PROBLEM DETAILS:
Answer these questions using the forum thread below:
(a) According to Tetina, what do people call "πιτσούλα"?
(b) What source does Aelialicinia give for the sentence containing "πιτσουλες"?
(c) What other meaning of "pitsoula" does pulcinella report finding, and in which dictionary?

SUPPLIED TEXT:
# πιτσουλες



## Aelialicinia

It seems that most people associate this word- 
πιτσουλες - with the Pizza.


I am looking for another meaning as here:

"His face was full of πιτσουλες so many that they had no place to go"
 
I am thinking wrinkles, skin, something like that...can anyone help?

Thanks!


----------



## anthodocheio

But, in any case, where could they possibly go? Do you have the whole sentence in Greek?


----------



## Tetina

My turn to say hello!

I've never heard this expression before. Πιτσούλα indeed we call the small size pizza.

Maybe you mean "πιτσιλιά" or "πιτσίλα" which would make more sense. In this case means that he has many spots on his face.

As Antod. says the whole sentence is a little bit off.


----------



## Aelialicinia

Thanks to you both. 

It is from Venezis NOUMERO 31328

"Το αδυνατο μουτρο ηταν γεματο απο σιχαμερα κανελια σημαδια, κατι μικρα σπυρια, πιτσουλες τοσο μπολικες σαν να μην ειχαν που να παν αλλου."  

I have translated it thusly so far:

The emaciated mug was full of ghastly cinnamon brown marks, some tiny pimples, layers of skin - so many flakes???? like they had no where else to go.


----------



## anthodocheio

Maybe/ Propably he meant to say "πιτσίλες". 
If I get the meaning correctly he says his face had those cinnamon brown marks AND those tiny pimples => So many spots that where covering all his face. No place left to have any more.

Let's see how others read this!


----------



## Aelialicinia

Defnitely *πιτσουλες*  not πιτσίλες

Your theory of "spots"--indeed makes sense

Someone told me it means skin or flakes---but that makes no sense to me

I will wait for other opinions..and thanks for your response!


----------



## pulcinella

Aelialicinia said:


> Thanks to you both.
> 
> It is from Venezis NOUMERO 31328
> 
> "Το αδυνατο μουτρο ηταν γεματο απο σιχαμερα κανελια σημαδια, κατι μικρα σπυρια, πιτσουλες τοσο μπολικες σαν να μην ειχαν που να παν αλλου."
> 
> I have translated it thusly so far:
> 
> The emaciated mug was full of ghastly cinnamon brown marks, some tiny pimples, layers of skin - so many flakes???? like they had no where else to go.


I think that Venezis explains the meaning: it's the description he makes before: "σιχαμερα κανελια σημαδια, κατι μικρα σπυρια" - I think your translation is OK.


----------



## pulcinella

I checked it out and found that pitsoula means also "drop" - have a look at the dictionary of in.gr


----------



## balgior

Hello people!

I *believe* that the word "πιτσιλιές" or "τσίκες" (which is a word I wasn't able to find in a dictionary but I've heard it many times) comes from one's attempt to describe an object having many many tiny little spots: "πίτσι πίτσι πίτσι πίτσι" or "τσίκι τσίκι τσίκι τσίκι" 

So, assuming that this is correct, any τσίκι-πίτσι-sounding word would describe, to me, an object like the one I described before, as long as the context is pushing towards this direction. Whether the word is "τσίκες", "πιτσιλιές", "πιτσιές -> πιτσούλες" or something else.

DATA BLOCK:

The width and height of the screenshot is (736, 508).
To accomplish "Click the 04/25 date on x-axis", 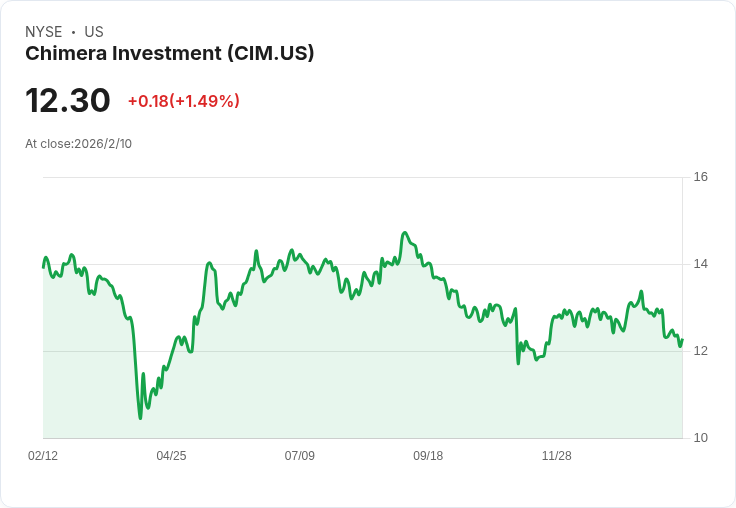I will pyautogui.click(x=171, y=455).
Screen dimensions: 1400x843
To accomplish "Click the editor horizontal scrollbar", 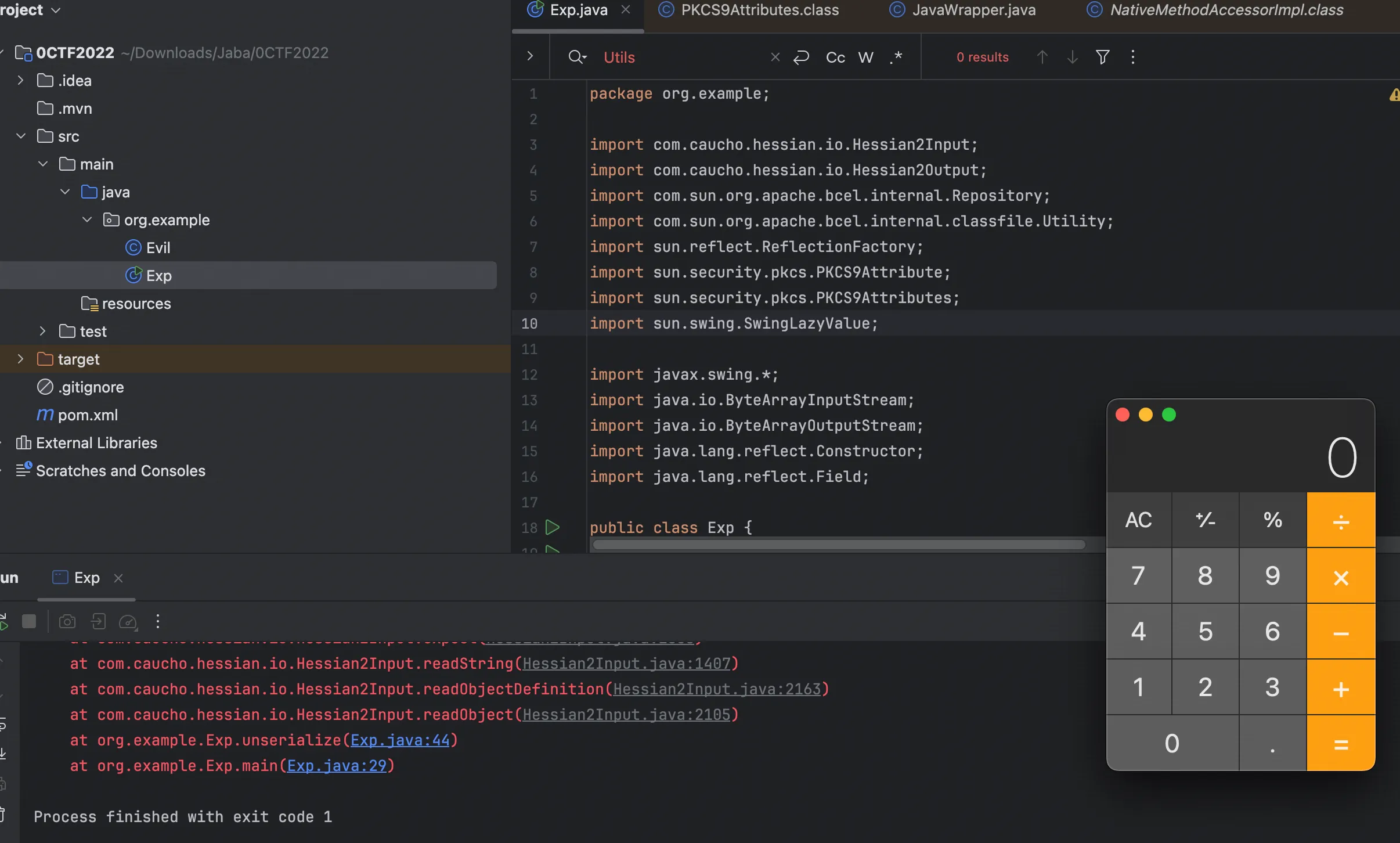I will click(839, 545).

IN RESPONSE:
(a) The small size pizza.
(b) Venezis NOUMERO 31328.
(c) "Drop," in the dictionary of in.gr.